◆ WHAT TO DO
The required output is every record, written out exactly.

◆ PROVIDED RECORDS

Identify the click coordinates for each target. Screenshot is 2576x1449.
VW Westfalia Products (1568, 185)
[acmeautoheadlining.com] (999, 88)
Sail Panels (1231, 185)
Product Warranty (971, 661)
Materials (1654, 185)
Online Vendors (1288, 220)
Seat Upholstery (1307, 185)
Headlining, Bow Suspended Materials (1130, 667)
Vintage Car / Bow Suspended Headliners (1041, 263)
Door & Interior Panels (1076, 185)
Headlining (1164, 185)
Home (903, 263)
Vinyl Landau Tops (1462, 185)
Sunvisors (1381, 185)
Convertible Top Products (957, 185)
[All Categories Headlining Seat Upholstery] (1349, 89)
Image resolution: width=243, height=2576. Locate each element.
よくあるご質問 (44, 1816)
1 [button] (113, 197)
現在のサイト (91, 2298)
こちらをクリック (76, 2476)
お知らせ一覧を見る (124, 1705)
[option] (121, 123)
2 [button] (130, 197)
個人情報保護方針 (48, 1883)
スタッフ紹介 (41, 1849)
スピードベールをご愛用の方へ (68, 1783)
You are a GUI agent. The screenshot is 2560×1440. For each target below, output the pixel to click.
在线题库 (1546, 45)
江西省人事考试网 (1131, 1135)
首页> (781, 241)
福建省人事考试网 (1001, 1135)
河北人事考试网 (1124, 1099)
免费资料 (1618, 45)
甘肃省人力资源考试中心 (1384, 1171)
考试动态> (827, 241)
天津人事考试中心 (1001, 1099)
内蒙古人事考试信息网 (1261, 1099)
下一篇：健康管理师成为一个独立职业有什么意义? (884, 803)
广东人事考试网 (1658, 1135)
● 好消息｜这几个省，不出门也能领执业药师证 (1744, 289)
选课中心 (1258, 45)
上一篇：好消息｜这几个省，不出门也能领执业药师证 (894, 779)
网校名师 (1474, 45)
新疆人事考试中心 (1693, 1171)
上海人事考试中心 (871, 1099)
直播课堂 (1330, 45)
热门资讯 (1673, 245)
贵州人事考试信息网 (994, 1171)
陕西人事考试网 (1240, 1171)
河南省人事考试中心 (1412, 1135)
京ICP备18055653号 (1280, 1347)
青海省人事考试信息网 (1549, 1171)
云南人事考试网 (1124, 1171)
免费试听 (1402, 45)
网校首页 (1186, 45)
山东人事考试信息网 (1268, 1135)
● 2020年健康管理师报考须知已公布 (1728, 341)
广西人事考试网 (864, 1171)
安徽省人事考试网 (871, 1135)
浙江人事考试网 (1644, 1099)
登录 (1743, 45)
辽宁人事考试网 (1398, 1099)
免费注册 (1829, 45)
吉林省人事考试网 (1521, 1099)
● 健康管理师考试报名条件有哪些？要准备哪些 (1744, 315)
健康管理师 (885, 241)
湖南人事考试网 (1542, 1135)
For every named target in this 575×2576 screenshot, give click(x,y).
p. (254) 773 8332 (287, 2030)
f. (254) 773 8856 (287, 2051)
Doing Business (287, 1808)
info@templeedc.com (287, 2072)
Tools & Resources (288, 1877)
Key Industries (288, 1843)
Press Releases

◆ ANSWER
Identify the click coordinates for each target. Screenshot is 2576x1449.
VW Westfalia Products (1568, 185)
[acmeautoheadlining.com] (999, 88)
Sail Panels (1231, 185)
Product Warranty (971, 661)
Materials (1654, 185)
Online Vendors (1288, 220)
Seat Upholstery (1307, 185)
Headlining, Bow Suspended Materials (1130, 667)
Vintage Car / Bow Suspended Headliners (1041, 263)
Door & Interior Panels (1076, 185)
Headlining (1164, 185)
Home (903, 263)
Vinyl Landau Tops (1462, 185)
Sunvisors (1381, 185)
Convertible Top Products (957, 185)
[All Categories Headlining Seat Upholstery] (1349, 89)
Image resolution: width=243, height=2576. Locate each element.
よくあるご質問 (44, 1816)
1 [button] (113, 197)
現在のサイト (91, 2298)
こちらをクリック (76, 2476)
お知らせ一覧を見る (124, 1705)
[option] (121, 123)
2 [button] (130, 197)
個人情報保護方針 (48, 1883)
スタッフ紹介 (41, 1849)
スピードベールをご愛用の方へ (68, 1783)
You are a GUI agent. The screenshot is 2560×1440. For each target below, output the pixel to click.
在线题库 (1546, 45)
江西省人事考试网 (1131, 1135)
首页> (781, 241)
福建省人事考试网 (1001, 1135)
河北人事考试网 (1124, 1099)
免费资料 (1618, 45)
甘肃省人力资源考试中心 (1384, 1171)
考试动态> (827, 241)
天津人事考试中心 (1001, 1099)
内蒙古人事考试信息网 (1261, 1099)
下一篇：健康管理师成为一个独立职业有什么意义? (884, 803)
广东人事考试网 (1658, 1135)
● 好消息｜这几个省，不出门也能领执业药师证 (1744, 289)
选课中心 (1258, 45)
上一篇：好消息｜这几个省，不出门也能领执业药师证 (894, 779)
网校名师 (1474, 45)
新疆人事考试中心 (1693, 1171)
上海人事考试中心 (871, 1099)
直播课堂 (1330, 45)
热门资讯 (1673, 245)
贵州人事考试信息网 (994, 1171)
陕西人事考试网 (1240, 1171)
河南省人事考试中心 (1412, 1135)
京ICP备18055653号 (1280, 1347)
青海省人事考试信息网 (1549, 1171)
云南人事考试网 (1124, 1171)
免费试听 (1402, 45)
网校首页 (1186, 45)
山东人事考试信息网 (1268, 1135)
● 2020年健康管理师报考须知已公布 (1728, 341)
广西人事考试网 (864, 1171)
安徽省人事考试网 (871, 1135)
浙江人事考试网 (1644, 1099)
登录 (1743, 45)
辽宁人事考试网 (1398, 1099)
免费注册 (1829, 45)
吉林省人事考试网 (1521, 1099)
● 健康管理师考试报名条件有哪些？要准备哪些 (1744, 315)
健康管理师 (885, 241)
湖南人事考试网 (1542, 1135)
For every named target in this 575×2576 screenshot, give click(x,y).
p. (254) 773 8332 (287, 2030)
f. (254) 773 8856 (287, 2051)
Doing Business (287, 1808)
info@templeedc.com (287, 2072)
Tools & Resources (288, 1877)
Key Industries (288, 1843)
Press Releases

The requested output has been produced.